[Saved data entries]
=== Section Start ===

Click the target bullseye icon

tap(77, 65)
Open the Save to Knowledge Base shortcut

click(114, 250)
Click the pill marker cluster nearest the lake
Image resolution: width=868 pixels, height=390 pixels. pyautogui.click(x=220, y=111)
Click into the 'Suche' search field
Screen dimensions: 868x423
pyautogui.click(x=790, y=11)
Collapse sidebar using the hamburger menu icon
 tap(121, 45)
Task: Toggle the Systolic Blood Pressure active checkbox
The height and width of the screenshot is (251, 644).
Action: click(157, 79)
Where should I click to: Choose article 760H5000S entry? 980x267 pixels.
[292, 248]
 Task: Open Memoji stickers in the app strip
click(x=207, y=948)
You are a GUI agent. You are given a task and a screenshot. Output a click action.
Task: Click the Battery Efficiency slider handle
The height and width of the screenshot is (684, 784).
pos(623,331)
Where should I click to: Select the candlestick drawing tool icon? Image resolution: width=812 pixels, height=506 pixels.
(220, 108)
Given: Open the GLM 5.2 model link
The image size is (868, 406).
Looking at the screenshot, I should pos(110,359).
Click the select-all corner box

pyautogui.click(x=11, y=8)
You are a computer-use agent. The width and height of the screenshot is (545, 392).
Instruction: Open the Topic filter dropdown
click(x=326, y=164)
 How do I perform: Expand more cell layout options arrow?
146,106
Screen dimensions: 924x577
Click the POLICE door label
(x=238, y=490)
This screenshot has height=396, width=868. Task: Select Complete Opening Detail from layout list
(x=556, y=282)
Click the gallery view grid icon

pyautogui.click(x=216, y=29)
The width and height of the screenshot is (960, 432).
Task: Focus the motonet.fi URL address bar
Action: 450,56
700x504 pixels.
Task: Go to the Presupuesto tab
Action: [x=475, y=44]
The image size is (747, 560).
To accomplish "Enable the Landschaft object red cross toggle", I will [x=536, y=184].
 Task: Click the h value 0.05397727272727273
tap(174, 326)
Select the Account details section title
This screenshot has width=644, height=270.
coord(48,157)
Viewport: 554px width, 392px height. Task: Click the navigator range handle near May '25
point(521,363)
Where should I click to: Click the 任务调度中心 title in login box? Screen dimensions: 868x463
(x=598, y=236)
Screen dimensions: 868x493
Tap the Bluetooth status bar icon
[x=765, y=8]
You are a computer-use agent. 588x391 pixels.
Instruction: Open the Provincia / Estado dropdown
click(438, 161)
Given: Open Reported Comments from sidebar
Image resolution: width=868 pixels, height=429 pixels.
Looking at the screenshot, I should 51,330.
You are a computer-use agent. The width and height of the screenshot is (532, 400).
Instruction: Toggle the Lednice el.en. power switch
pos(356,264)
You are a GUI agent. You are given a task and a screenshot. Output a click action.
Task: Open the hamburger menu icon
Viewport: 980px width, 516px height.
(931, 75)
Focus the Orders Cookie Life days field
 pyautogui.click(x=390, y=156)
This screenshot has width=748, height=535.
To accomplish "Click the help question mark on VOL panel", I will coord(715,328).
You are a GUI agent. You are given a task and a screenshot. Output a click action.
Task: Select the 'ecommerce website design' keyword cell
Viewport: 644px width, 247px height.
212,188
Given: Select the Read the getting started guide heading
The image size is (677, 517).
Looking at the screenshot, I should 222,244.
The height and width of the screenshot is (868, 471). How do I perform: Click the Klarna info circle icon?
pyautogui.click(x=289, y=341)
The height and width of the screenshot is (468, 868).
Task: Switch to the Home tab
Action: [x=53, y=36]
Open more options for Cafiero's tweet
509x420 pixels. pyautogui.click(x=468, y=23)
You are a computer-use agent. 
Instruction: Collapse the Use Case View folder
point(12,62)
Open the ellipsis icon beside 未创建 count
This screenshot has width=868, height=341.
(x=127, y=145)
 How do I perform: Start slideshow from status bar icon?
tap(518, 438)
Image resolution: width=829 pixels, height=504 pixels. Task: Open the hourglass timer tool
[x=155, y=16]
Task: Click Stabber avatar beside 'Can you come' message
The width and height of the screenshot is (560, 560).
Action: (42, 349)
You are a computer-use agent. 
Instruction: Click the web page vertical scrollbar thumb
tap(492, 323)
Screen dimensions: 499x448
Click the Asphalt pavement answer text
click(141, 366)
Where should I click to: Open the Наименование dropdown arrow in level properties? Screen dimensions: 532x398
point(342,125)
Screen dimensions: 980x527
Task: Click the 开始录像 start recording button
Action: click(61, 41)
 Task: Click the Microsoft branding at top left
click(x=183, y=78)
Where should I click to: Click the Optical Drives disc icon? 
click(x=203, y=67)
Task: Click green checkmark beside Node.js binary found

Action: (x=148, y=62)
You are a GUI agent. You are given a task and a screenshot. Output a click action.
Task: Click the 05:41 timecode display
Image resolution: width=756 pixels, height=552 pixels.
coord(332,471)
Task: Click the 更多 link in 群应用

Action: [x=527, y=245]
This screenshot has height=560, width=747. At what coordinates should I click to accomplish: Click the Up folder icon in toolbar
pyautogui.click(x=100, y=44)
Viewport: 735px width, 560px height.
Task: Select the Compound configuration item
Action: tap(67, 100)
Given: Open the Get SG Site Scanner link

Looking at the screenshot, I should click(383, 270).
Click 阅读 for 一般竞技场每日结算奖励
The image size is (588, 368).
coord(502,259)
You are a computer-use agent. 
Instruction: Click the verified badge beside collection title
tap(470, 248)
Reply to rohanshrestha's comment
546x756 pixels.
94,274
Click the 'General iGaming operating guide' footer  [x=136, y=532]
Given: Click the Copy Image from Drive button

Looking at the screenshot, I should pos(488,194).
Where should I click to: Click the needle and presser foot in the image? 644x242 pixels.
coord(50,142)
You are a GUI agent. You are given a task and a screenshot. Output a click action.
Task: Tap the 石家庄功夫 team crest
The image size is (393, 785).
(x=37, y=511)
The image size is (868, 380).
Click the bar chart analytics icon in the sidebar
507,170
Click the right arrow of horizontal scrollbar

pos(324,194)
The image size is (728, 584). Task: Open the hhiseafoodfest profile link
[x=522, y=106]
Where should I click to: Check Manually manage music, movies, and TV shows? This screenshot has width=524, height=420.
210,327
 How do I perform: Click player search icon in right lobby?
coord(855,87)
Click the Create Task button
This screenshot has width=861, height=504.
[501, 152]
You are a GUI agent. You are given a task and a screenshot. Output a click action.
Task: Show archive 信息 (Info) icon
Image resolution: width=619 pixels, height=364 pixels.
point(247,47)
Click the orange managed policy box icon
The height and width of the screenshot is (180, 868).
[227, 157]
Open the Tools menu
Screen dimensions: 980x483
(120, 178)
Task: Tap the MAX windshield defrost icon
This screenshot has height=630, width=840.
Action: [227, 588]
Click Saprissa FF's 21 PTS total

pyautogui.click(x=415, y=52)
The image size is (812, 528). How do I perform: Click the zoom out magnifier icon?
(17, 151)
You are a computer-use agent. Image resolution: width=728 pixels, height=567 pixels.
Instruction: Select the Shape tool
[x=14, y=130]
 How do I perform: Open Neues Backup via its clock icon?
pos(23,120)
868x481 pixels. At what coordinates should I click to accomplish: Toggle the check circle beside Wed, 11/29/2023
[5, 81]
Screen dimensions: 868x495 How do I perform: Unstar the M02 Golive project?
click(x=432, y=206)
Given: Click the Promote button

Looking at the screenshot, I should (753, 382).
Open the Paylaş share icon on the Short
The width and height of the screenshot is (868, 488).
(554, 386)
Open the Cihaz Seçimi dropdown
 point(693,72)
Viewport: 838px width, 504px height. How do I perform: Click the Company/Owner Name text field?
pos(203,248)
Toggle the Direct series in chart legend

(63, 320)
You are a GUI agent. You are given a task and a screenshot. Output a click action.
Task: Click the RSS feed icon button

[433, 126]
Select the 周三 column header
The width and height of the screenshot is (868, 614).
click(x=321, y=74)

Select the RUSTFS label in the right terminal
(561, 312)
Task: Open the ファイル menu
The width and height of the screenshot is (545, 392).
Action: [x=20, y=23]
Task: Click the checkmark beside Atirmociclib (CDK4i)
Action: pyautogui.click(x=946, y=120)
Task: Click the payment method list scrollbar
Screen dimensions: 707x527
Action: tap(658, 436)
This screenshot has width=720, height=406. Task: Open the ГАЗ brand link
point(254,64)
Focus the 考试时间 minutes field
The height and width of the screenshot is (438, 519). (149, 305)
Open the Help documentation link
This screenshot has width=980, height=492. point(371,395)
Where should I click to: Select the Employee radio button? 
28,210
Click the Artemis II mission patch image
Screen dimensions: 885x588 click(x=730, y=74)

=== Section End ===

- TASK OBJECTIVE: All lines above that include the word "computer" should be located and copied.

- EXERCISE OUTPUT:
You are a computer-use agent. The width and height of the screenshot is (545, 392).
You are a computer-use agent. 588x391 pixels.
You are a computer-use agent. The width and height of the screenshot is (532, 400).
You are a computer-use agent. 
You are a computer-use agent. 
You are a computer-use agent. 
You are a computer-use agent. Image resolution: width=728 pixels, height=567 pixels.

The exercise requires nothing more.